PROBLEM DESCRIPTION
Return exactly, please, the line that contains "The width and height of the screenshot is (1220, 763)." and every line after it through the end of the material that follows, leaving pictures aside.

※

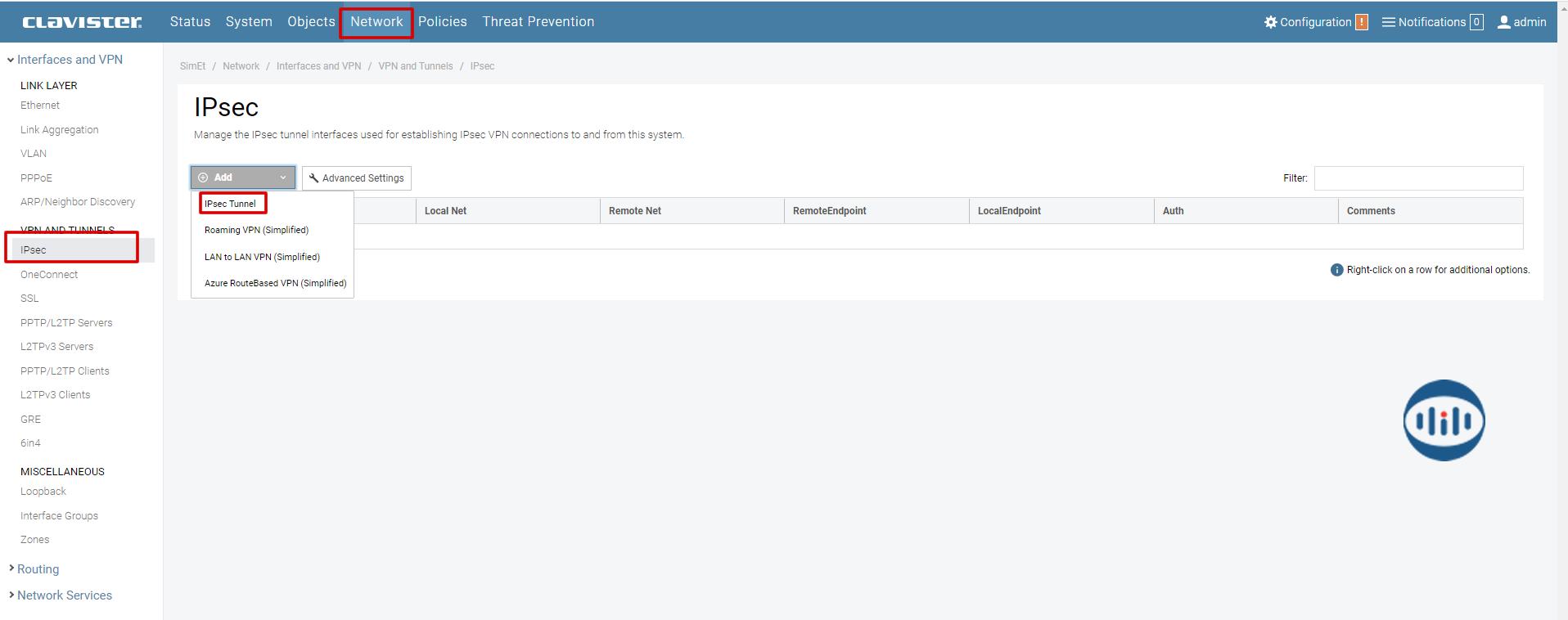Open Advanced Settings with the wrench icon
This screenshot has height=620, width=1568.
click(356, 178)
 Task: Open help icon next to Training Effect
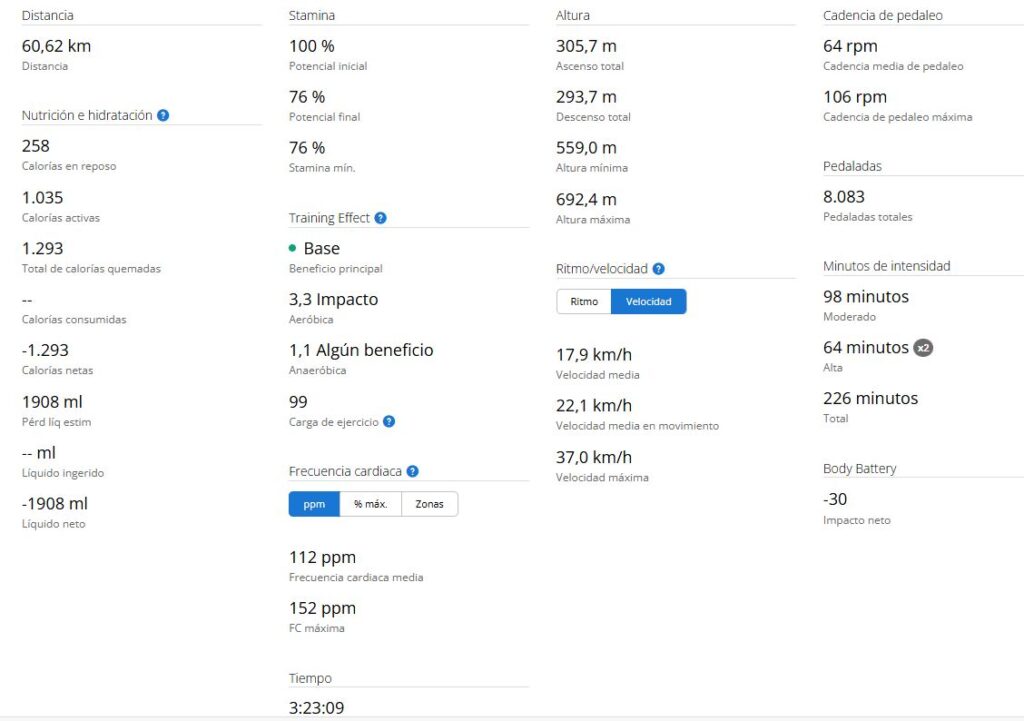380,218
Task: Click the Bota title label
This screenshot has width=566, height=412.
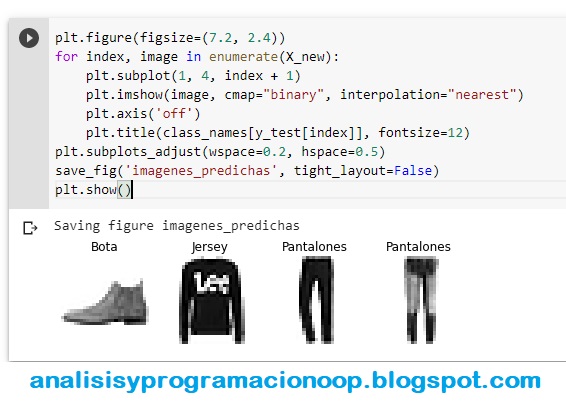Action: click(104, 247)
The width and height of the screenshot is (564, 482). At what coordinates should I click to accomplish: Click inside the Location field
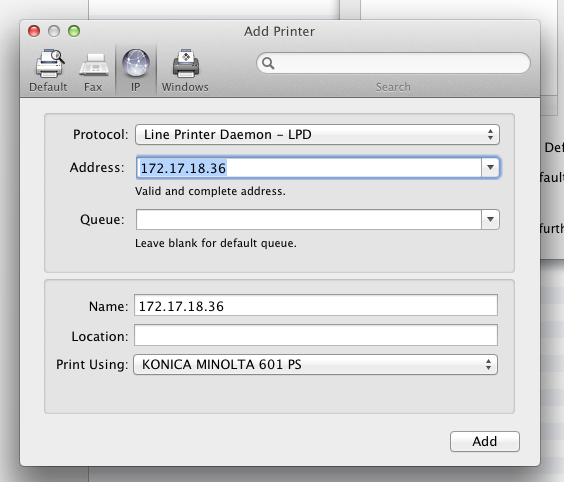click(x=316, y=335)
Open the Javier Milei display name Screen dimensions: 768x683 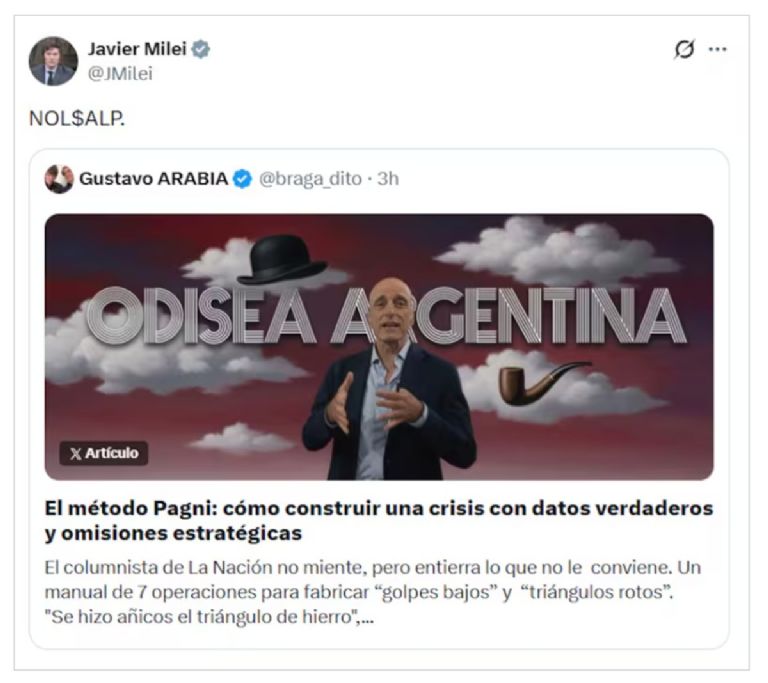coord(137,49)
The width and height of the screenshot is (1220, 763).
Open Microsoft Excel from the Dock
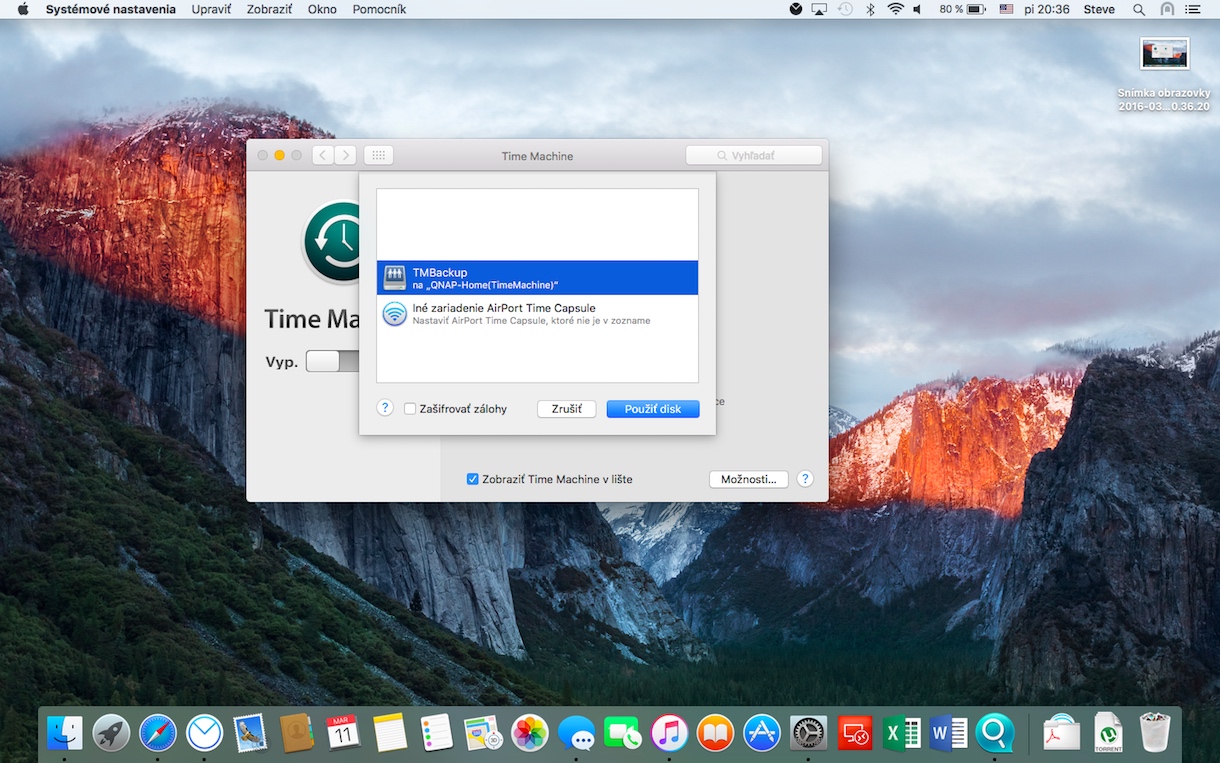click(x=902, y=733)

※

SOLUTION
The width and height of the screenshot is (1220, 763).
Open Microsoft Excel from the Dock
click(x=902, y=733)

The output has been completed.